The U.S. Food and Drug Administration (FDA) approved a 40 milligrams per milliliter injection of the Novartis copy of Copaxone, Teva’s blockbuster medicine, Sandoz said in a statement on Tuesday.

Sandoz began selling a 20 mg/ml Glatopa dosage to U.S. patients with relapsing MS in 2015 but missed out on millions of dollars in sales after the double-dosage version was pushed back last year after contamination problems at the Pfizer fill-and-finish plant being used by Sandoz.

The FDA approval, which Novartis had expected in the second half of this year, could help to compensate for the recent FDA delay of a Sandoz version of GlaxoSmithKline’s asthma and COPD drug Advair, analysts said. The drug’s launch is now unlikely before 2019.

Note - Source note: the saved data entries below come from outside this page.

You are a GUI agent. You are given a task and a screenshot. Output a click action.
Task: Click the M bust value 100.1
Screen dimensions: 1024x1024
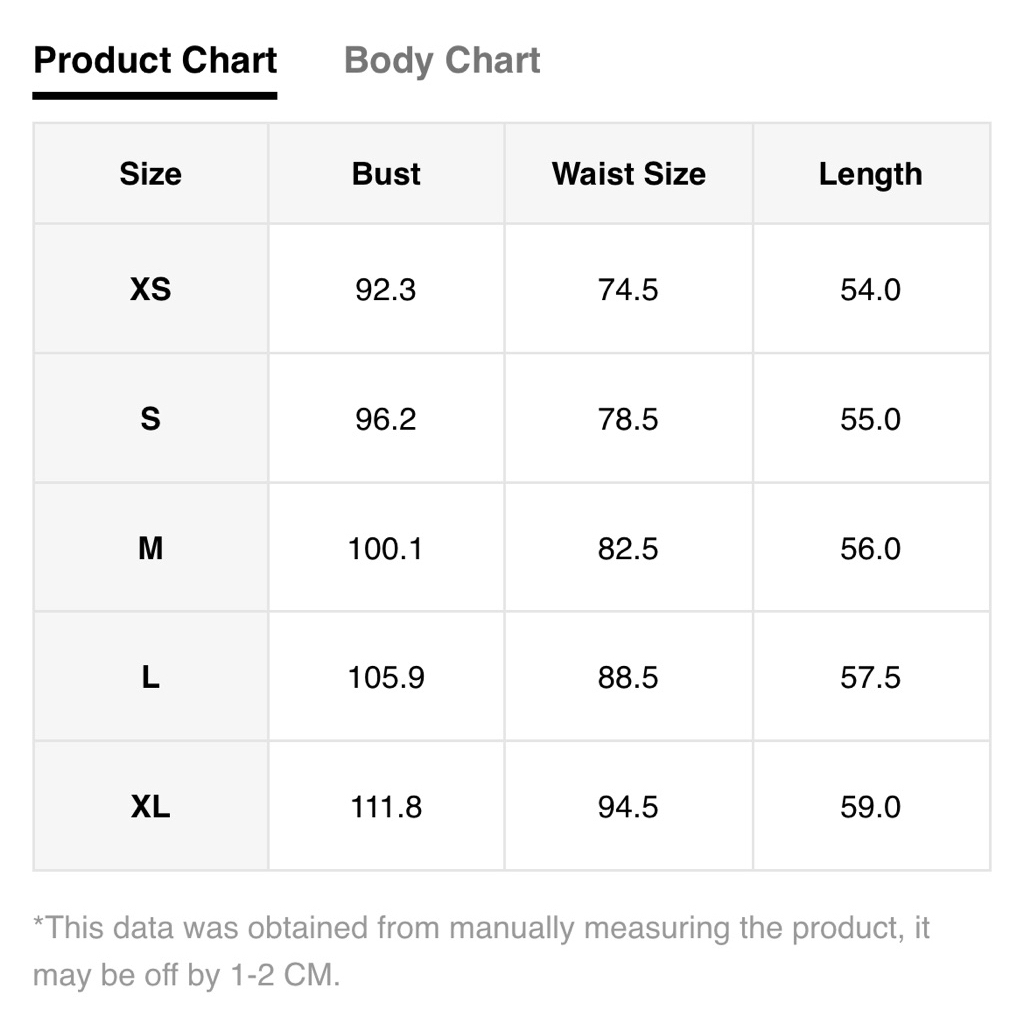coord(385,549)
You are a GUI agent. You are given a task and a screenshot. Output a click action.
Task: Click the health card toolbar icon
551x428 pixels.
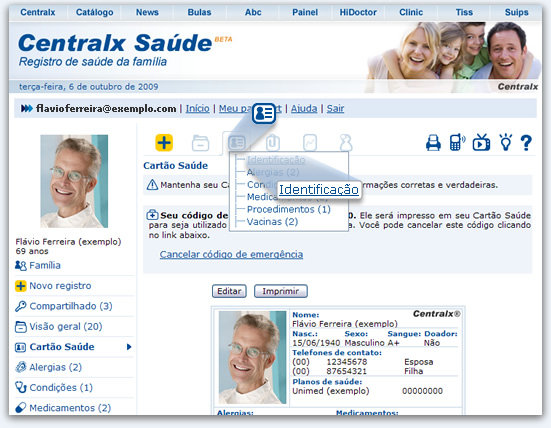[x=237, y=143]
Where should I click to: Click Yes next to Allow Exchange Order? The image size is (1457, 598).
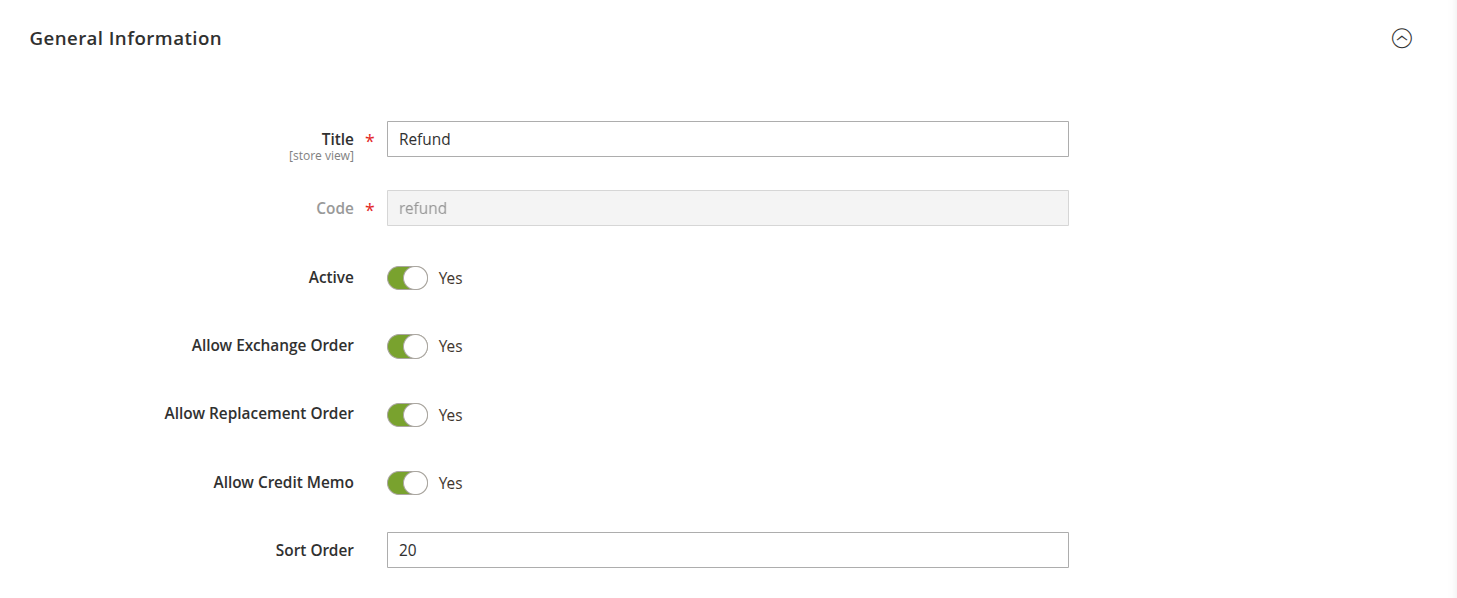(451, 346)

“The earlier than expected authorization (of Glatopa) and commercial launch might add an estimated $200 million to Sandoz’ 2018 top line, translating in a low-single-digit divisional growth,” said Baader Helvea analyst Bruno Bulic.

“We see … Glatopa 40mg offsetting the Advair setback and reiterate our buy rating.”

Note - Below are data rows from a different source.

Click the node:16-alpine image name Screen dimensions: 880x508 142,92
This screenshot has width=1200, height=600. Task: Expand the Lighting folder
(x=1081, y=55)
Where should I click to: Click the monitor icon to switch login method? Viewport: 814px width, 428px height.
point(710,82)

Novartis developed Glatopa with Massachussetts-based Momenta Pharmaceuticals.

FIRST TO MARKET

The Pfizer plant problems scuttled plans to have the larger Glatopa dosage on sale first in 2017, allowing Mylan to muscle in on lucrative market share with its quicker-to-market Copaxone copy.

Pfizer said last month that the FDA had upgraded the compliance status of its Kansas facility, clearing the way for the Novartis-Momenta medicine.

Overall, Sandoz has been a drag on Novartis results in recent months, with its pills portfolio particularly sensitive to U.S. price pressure. The division’s sales fell 1 percent last year to $10.1 billion and Novartis expects sales to be dented by stagnating or declining revenue at Sandoz in 2018.

Novartis is reviewing Sandoz’s U.S. pills business for a potential disposal and aims to focus on more complex injectible drugs in its generics portfolio, such as Glatopa, as well as biosimilars.

“The approval and launch of Glatopa 40 mg/mL reinforces our leadership in delivering complex, differentiated generic products,” Sandoz head Richard Francis said in a statement.